* PROVIDED PASSAGE:
Members of advisory boards offer their good names, their expertise in problem solving and possible positive partnerships.  The  popular and successful CAC didn’t have any glaring problems to be solved. But Pollak, after four years in her position, felt that CAC deserved even more recognition in the wider community, that the center could offer programs to those not being presently served and that a strong advisory board could help with these challenges.

After moving several times, the CAC has been located since 1990 on two acres in East Dallas in what once was Bayles Elementary School, a Works Project Administration creation from the Great Depression. The questions facing the advisory board were: Is the location a logistical drawback to those not in the neighborhood? Are the renovated and cramped quarters a detraction? Or is the historic legacy and reclamation an attraction?

Other questions also remained: Is the center serving the elderly, the disabled and other special interest groups? Is there a way to create the same demand for weekday classes that exists for weekend offerings? Is the artistic teaching staff getting the acclimation it deserves? And would school certification and/or accreditation be a benefit to teachers and students?

Questions like these provided lively discussion and pointed the center in exciting new directions. But what was unique about this meeting was how thoughts were recorded.

* GIVEN MATERIAL:

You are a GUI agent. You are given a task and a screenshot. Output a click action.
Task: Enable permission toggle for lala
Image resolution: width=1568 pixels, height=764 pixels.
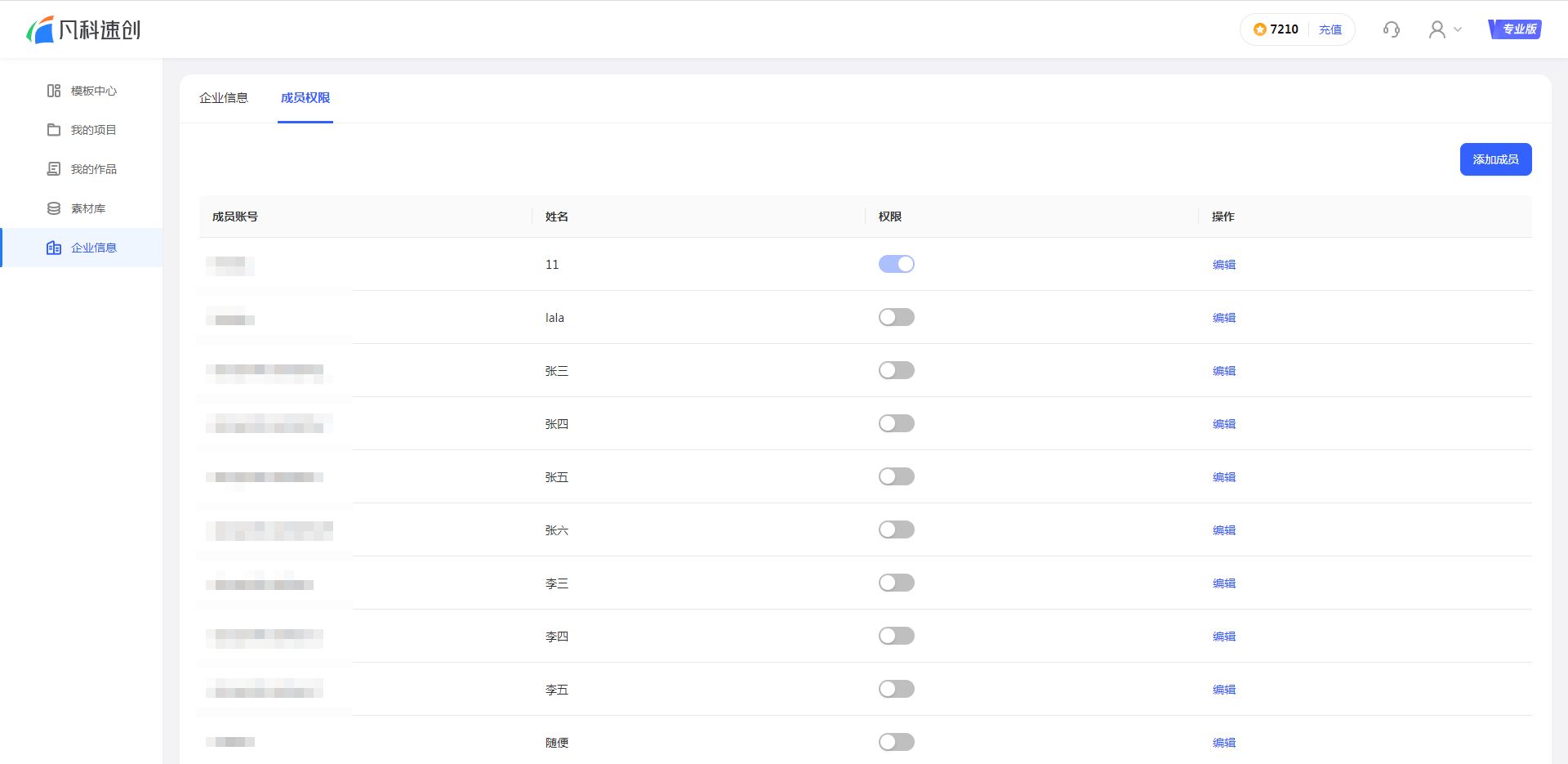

* JOBS:
(a) Answer the following questions using the CAC advisory board passage.
(i) How many years had Pollak been in her position?
(ii) Since what year has the CAC been located in East Dallas?
(iii) What school once occupied the CAC's present site?
(b) Reproduce the part of the CAC advisory board passage that opens with the words containing "After moving several" and closes with "teachers and students?".

* COMPLETED EXERCISE:
(a)
(i) Four years.
(ii) 1990.
(iii) Bayles Elementary School.

(b)
After moving several times, the CAC has been located since 1990 on two acres in East Dallas in what once was Bayles Elementary School, a Works Project Administration creation from the Great Depression. The questions facing the advisory board were: Is the location a logistical drawback to those not in the neighborhood? Are the renovated and cramped quarters a detraction? Or is the historic legacy and reclamation an attraction?

Other questions also remained: Is the center serving the elderly, the disabled and other special interest groups? Is there a way to create the same demand for weekday classes that exists for weekend offerings? Is the artistic teaching staff getting the acclimation it deserves? And would school certification and/or accreditation be a benefit to teachers and students?